Читаем Sunshine полностью

There was a laugh that stuck in my throat. “No,” I said soberly. “It would not have been right for me.” I sagged forward again, but this time I was leaning against his leg, my cheek just above his knee. “How did she die?” I said dreamily, resting against the leg of the vampire who had cured my poisoned wound with the death of a doe.

“How?” he repeated. There was a long pause while I remembered the wild grass against my slender legs, the way my four hoofs dug into the ground as they took my weight as I ran, how much more fleetly and steadily I ran on four two-toed hoofs than I would ever run on two queerly inflexible platterlike feet and thick clumsy legs.

He said: “There are many myths about my kind. It is not true that we cannot feed unless we torment first. She died as any good hunter kills his prey: with one clean stroke.”

“But…” I said, groping for the answer I wanted. Needed. “You told me—long ago. By the lake. You have to ask. You can take no…blood that is not offered. She has to have said ‘yes.’ ”

After a little while he said: “Animals do not draw the distinction between life and death that humans do. If an animal is caught, by age, by illness, by some creature stronger than it, and cannot escape, it accepts death.” A longer pause. “Also…my kind were all once human. There perhaps can be no truly clean death between one of your kind and one of mine.”

I thought: If that is true, then it works both ways. The death of the giggler at my hands is no cleaner than the death he was offering that girl. I shivered. I felt Constantine‘s hand on the back of my neck.

“I told you last time that Bo and I chose different ways of being what we are. You magic handlers know you risk, with every sending, the recoil. Bo is burdened by many years of the recoil of the torment that provides the savor to his meals. The savor is real—yes, I too have tasted it—but it is not worth the price.”

I was looking across the room, at a corner near the ceiling, where one of the occupied cobwebs hung. I could see the tiny dot that was the folded-up spider at the center.

I raised my head and turned round, knelt up, put my hands on his knees, stared into his face, into his eyes. I had looked full into his eyes briefly last night, while I held the knife, before he had taken from me the action I could not perform. I stared at him now, minute after minute, night flowing past us as morning had done by the lake, two months and a lifetime ago, when I told him I would take him with me, through the daylight, out of the trap we shared. “You used the blood of a doe, to spare me the death of a human. You said you would not—were not—turning me. Why are you not telling me not to look in your eyes?”

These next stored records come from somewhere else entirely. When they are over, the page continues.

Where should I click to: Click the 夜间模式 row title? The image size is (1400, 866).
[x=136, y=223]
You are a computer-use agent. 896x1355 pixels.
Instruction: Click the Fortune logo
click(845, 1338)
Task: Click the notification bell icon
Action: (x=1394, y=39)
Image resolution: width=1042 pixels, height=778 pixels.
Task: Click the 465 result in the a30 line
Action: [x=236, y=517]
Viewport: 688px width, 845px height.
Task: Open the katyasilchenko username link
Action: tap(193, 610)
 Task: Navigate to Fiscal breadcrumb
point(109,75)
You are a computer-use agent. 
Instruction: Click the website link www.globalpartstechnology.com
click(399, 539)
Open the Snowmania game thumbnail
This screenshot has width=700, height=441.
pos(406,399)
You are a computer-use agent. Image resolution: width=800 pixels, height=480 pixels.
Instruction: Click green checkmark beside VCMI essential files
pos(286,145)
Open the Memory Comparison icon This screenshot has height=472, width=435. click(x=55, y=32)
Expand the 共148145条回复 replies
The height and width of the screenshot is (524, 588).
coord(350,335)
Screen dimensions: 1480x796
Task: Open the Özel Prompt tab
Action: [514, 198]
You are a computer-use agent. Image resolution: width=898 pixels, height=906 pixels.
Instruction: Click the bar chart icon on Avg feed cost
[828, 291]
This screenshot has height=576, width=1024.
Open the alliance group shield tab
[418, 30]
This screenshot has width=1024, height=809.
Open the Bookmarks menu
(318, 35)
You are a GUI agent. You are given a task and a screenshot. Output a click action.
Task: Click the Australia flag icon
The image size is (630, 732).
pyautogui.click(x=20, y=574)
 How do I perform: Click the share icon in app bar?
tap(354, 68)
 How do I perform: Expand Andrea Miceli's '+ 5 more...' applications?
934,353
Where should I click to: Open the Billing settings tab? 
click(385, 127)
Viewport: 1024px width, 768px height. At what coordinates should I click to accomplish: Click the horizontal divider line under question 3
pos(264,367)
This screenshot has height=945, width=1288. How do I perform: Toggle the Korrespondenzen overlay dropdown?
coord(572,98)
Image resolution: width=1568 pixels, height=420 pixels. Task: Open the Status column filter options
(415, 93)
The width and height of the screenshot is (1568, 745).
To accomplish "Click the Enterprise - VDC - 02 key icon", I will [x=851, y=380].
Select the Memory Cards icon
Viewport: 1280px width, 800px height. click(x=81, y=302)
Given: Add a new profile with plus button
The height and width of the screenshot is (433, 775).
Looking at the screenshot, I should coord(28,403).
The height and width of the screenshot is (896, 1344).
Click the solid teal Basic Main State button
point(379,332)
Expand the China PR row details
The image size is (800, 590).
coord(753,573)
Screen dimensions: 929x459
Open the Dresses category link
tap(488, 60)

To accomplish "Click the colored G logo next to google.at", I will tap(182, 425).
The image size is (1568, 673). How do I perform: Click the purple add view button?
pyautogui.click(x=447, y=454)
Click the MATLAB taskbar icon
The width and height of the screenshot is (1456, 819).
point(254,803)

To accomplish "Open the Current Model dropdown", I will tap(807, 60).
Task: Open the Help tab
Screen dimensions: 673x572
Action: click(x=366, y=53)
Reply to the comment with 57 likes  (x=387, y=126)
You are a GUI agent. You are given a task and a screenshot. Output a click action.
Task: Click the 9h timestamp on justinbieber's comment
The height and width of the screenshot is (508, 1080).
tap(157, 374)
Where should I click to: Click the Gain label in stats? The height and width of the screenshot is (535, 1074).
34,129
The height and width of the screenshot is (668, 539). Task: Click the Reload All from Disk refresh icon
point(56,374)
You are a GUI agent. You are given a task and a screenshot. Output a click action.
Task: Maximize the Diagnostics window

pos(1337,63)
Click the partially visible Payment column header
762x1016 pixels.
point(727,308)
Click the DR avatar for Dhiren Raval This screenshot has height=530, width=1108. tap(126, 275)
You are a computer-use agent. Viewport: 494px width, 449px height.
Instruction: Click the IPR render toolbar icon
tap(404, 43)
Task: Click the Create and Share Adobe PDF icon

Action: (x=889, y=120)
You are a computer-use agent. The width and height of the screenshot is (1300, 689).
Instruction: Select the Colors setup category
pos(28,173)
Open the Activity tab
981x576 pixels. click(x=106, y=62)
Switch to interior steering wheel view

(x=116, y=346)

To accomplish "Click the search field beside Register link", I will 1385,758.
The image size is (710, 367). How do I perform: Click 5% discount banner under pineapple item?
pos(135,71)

“I have not turned you,” he replied. “In three hours, when the sun rises, you will find that sunshine is your element, as it always has been. I do not think you can be turned. You can be killed, as any human can be, as the poison Bo set in your flesh would at last have killed you, but I believe you cannot be turned.

“There is nothing I can do to you with my gaze, any more, whether I wish it or not. I was not able…to give you the doe’s clean blood cleanly. I caught and carried her blood for you, for tonight’s necessary rite, but I am not a clean vessel. Sunshine, we are on territory neither of us knows. We are bound now, you to me as I already was to you, for I have saved your life tonight as you saved my existence two months ago.”

“I think the honors were about even, two months ago,” I said, struggling. He picked my hands up off his knees, held them between his hands.

“That-which-binds did not judge so; the scales did not rest in balance. You will begin, now, I think, to read those lines of…power, governance, sorcery, as I can read them. By what has happened between us tonight. Onyx Blaise’s daughter—the daughter who did what you did, that second morning by the lake—always held that capacity. Now you must learn to use it. That-which-binds reckons I have been bound to you by what happened two months ago. I could not come to you if you did not call me, but if you called I had to come. You are now bound to me as well. I did not do this deliberately; to save your life, it was the only choice I had, and I was bound to try.

“When I came to you four nights ago, I had no knowledge of the wound you still carried. I was thinking only of how I could convince you—to go into battle with me. That I should succeed did not seem likely, though you were calling to ask me for help. I came here that night thinking how I might give you—anything I could give you—to help you in that battle, if you agreed. It would have required some greater tie between us, but nothing like…

“I do not know what I have given you tonight.” Another silence. He added, “I do not know what you have given me.”

Another, longer silence.

“Well,” I said, shakily, clinging to his hands holding mine, “I think I can see in the dark.”